* **Work task**
Please work out how many lines in the material contain "computer" and give only that figure.

* **Source records**
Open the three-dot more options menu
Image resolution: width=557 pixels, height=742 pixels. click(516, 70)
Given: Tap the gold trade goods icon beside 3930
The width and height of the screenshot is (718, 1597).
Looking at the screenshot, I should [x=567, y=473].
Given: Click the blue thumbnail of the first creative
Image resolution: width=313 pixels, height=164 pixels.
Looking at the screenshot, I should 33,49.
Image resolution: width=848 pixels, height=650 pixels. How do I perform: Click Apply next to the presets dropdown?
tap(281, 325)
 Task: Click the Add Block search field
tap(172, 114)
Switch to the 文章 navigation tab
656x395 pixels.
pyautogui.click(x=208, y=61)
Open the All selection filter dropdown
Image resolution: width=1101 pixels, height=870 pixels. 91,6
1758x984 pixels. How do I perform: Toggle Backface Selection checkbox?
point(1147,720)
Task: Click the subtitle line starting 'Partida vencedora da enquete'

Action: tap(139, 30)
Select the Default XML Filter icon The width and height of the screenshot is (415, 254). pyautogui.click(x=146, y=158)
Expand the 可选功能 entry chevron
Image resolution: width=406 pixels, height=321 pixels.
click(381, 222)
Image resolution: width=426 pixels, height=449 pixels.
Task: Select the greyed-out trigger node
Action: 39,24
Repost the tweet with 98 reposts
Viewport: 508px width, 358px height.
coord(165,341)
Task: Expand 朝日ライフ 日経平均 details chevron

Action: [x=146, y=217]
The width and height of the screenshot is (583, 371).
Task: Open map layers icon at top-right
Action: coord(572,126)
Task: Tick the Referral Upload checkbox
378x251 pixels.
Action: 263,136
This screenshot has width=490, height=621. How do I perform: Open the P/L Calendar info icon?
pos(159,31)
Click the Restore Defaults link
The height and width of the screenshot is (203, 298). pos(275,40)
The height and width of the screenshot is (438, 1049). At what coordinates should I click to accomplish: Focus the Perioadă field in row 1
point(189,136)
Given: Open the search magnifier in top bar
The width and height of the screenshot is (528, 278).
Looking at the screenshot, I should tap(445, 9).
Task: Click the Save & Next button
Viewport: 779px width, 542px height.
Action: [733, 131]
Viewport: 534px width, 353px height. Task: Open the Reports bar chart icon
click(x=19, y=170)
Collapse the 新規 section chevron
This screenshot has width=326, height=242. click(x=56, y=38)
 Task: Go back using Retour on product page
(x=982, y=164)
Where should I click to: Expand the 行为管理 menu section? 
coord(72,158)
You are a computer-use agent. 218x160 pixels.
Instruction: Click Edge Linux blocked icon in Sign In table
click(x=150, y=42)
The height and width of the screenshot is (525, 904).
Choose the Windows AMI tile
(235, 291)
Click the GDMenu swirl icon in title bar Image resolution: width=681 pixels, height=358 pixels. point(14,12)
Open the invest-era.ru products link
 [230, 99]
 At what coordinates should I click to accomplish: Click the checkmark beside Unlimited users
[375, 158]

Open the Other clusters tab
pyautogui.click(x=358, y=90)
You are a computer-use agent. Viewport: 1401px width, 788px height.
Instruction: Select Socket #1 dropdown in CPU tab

* **Completed exercise**
2